Commanders and leaders
- King Agron: Unknown

Strength
- Illyrian relief force of 100 lembi and 5,000 men: Unknown

Casualties and losses
- Unknown: 'A great number' of Aetolians killed 'A still greater number' captured

= Siege of Medion =

230 BCE siege

The siege of Medion was a siege carried out by the Aetolian League in 231 BC against the Ancient Greek city of Medion in Acarnania. The siege triggered an invasion by an Illyrian relief force and ended in the Battle of Medion with an Aetolian defeat.

==Siege==

Earlier in 231 BC, after the dissolution of the Epirote League, the Aetolian League had requested the city of Medion to join it, but the Acarnanians refused. The Aetolians decided to take Medion by force, beginning the siege in June. The king of Macedon Demetrius II Aetolicus, a rival of the Aetolian League, being himself engaged against the Dardanians, requested Agron of Illyria to intervene and help the Acarnanians. Agron accepted and sent a fleet of 100 lembi and 5,000 men to Medion. This was the largest force any Illyrian king had ever assembled. The Illyrians and Macedon were not necessarily allied, but the former was instead hired to assault the Aetolians at Medion as mercenaries for the latter.

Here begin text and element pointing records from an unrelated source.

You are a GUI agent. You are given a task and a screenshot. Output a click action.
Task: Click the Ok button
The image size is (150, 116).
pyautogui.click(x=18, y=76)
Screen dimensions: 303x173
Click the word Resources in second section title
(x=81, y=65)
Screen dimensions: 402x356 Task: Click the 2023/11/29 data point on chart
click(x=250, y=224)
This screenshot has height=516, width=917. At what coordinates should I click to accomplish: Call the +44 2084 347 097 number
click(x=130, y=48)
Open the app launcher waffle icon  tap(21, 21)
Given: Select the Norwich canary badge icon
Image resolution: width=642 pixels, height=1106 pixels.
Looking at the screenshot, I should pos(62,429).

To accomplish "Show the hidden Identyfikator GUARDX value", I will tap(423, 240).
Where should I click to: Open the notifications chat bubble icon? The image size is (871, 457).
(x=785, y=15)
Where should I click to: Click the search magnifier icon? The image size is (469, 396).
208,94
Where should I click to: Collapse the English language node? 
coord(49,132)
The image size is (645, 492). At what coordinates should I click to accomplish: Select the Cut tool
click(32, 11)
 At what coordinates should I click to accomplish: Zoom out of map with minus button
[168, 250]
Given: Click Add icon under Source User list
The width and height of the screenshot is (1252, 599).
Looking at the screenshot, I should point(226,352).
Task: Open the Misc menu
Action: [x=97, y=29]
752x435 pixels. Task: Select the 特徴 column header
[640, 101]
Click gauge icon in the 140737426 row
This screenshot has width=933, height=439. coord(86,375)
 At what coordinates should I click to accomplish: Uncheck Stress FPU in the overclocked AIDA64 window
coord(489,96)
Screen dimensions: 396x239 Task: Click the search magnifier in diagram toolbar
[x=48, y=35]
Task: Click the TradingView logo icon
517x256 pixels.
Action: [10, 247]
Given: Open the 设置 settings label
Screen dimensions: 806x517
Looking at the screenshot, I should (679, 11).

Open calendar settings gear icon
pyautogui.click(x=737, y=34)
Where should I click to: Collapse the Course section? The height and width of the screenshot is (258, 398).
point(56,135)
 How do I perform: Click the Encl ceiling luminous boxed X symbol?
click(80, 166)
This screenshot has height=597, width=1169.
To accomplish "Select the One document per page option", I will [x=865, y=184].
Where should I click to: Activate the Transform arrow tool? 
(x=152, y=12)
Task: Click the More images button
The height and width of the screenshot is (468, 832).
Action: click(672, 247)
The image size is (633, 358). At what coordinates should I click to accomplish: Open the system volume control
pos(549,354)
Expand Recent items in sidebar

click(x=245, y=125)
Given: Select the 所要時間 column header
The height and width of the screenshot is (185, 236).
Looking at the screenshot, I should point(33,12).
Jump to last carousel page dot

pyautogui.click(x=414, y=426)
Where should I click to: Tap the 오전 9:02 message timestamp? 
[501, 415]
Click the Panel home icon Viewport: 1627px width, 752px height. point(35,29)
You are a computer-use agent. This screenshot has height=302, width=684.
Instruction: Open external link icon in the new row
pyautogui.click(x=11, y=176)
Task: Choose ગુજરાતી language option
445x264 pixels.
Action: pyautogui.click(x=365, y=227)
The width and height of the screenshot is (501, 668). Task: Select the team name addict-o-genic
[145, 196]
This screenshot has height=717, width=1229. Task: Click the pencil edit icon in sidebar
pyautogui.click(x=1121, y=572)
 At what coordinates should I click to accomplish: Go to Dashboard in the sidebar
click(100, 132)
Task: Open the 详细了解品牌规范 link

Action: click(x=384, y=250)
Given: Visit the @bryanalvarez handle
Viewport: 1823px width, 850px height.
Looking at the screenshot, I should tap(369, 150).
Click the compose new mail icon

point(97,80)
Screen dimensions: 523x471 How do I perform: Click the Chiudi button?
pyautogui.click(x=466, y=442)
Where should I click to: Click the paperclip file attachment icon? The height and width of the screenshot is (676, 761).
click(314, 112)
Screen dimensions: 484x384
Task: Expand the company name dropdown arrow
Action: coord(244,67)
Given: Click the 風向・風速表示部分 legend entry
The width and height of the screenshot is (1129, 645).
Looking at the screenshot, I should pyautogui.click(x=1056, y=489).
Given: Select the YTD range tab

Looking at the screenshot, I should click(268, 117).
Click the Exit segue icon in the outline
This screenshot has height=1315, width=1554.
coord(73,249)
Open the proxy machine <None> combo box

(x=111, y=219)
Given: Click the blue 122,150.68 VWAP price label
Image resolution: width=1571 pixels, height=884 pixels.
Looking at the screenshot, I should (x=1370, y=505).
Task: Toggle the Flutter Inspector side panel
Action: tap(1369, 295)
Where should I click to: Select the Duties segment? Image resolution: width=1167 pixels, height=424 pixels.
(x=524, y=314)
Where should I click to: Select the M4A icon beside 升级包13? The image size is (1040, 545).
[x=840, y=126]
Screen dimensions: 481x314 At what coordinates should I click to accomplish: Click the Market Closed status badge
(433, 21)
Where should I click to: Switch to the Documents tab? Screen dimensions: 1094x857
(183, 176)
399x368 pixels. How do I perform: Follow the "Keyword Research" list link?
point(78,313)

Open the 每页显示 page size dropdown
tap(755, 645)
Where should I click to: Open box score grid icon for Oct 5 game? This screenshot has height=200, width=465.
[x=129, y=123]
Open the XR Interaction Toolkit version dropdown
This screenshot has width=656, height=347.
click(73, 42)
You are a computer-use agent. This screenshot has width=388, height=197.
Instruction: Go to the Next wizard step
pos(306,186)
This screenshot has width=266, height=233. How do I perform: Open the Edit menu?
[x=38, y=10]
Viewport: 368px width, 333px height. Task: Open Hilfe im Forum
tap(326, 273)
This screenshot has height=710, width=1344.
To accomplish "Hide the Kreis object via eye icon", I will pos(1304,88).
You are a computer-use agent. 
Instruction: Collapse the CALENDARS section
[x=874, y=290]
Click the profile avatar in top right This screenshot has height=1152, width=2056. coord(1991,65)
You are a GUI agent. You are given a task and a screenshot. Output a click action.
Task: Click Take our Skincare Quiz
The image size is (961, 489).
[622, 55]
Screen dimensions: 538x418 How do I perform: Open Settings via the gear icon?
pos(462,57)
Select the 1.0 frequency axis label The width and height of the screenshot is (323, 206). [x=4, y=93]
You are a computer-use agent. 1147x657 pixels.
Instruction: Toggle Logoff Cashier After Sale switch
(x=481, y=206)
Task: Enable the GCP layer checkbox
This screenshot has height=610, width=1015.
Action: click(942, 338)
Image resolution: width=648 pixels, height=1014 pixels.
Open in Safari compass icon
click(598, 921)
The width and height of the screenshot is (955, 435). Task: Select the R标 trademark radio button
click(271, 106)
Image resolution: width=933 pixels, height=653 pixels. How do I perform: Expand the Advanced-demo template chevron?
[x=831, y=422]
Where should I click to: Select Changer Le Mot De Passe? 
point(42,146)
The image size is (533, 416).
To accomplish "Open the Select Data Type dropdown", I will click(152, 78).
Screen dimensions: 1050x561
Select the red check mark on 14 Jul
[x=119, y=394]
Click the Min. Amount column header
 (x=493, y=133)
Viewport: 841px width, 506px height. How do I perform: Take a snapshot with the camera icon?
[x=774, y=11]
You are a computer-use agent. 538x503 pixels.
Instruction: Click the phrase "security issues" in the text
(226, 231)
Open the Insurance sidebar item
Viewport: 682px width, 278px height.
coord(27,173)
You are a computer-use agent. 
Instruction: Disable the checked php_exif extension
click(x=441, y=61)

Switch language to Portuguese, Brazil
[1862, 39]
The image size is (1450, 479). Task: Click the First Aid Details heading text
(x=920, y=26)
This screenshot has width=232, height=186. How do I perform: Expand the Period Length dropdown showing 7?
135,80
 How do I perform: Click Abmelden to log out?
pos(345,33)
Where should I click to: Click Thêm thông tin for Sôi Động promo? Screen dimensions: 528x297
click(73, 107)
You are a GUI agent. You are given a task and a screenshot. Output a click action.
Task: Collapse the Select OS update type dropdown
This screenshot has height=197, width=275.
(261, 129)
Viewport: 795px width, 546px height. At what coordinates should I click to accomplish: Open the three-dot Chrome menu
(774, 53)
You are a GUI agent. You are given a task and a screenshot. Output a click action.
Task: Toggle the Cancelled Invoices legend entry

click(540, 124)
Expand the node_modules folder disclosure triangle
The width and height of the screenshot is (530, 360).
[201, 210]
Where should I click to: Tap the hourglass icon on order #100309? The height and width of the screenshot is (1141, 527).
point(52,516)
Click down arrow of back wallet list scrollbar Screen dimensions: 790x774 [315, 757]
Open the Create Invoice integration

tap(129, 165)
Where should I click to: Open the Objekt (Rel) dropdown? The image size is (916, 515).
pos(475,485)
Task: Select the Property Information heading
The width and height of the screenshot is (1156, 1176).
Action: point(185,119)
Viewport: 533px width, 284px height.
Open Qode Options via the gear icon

A modern historian, Erich S. Gruen, says that the fact that Demetrius of Macedon had to call the Illyrians to relieve Medion shows that he was incapable of doing so himself. This is supported by another historian, Grainger, who says that Demetrius was preoccupied in northern Macedon in a war against Dardania. As the Illyrians were also at war against the Dardanians, Grainger states it made Agron and Demetrius 'allies'. Polybius, on the other hand, who wrote a contemporary report, simply states that Agron was bribed by Macedon to attack the Aetolians. Polybius possibly wrote this to enforce his previous and later statements that the Illyrians were pirates.

==Battle of Medion==
The Illyrians landed on the Acarnanian coast in September and marched to Medion to attack the Aetolian besiegers. The Aetolians reacted by sending their own light infantry and cavalry to a higher ground, but a single Illyrian charge, using their close formation and numbers to their advantage, forced the cavalry to retire to the Aetolian hoplites. From their higher ground the Illyrians then charged downwards on the combined Aetolian army, quickly routing them. When at last the Acarnanians from inside the city joined the attack, the Aetolians were defeated and lost many fighters.

==Aftermath==
After taking many prisoners and much booty, the Illyrians left Medion and sailed to Illyria. Upon their arrival, they reported their victory over the Aetolians to King Agron, in late 231 BC. He is said to have died shortly afterwards, due to his excessive victory celebrations. He was succeeded by his wife, Queen Teuta, the same year. (Note: Appian wrote a vaguer report than Polybius regarding the Illyrians, and wrote it four centuries later, and so seems less reliable. He states that Agron died in 228 BC and was succeeded by Teuta that same year. On the other hand, Polybius states that Agron had died in 231 BC after his victory at Medion and Teuta succeeded him that year.) It is assumed that after the Illyrians defeated the Aetolians at the siege, Medion and the rest of Acarnania allied with Illyria against the Aetolian League to protect the region from future attacks. This is evident as in the naval battle of Paxos, two years later, the Illyrian navy was enforced by ships from Acarnania.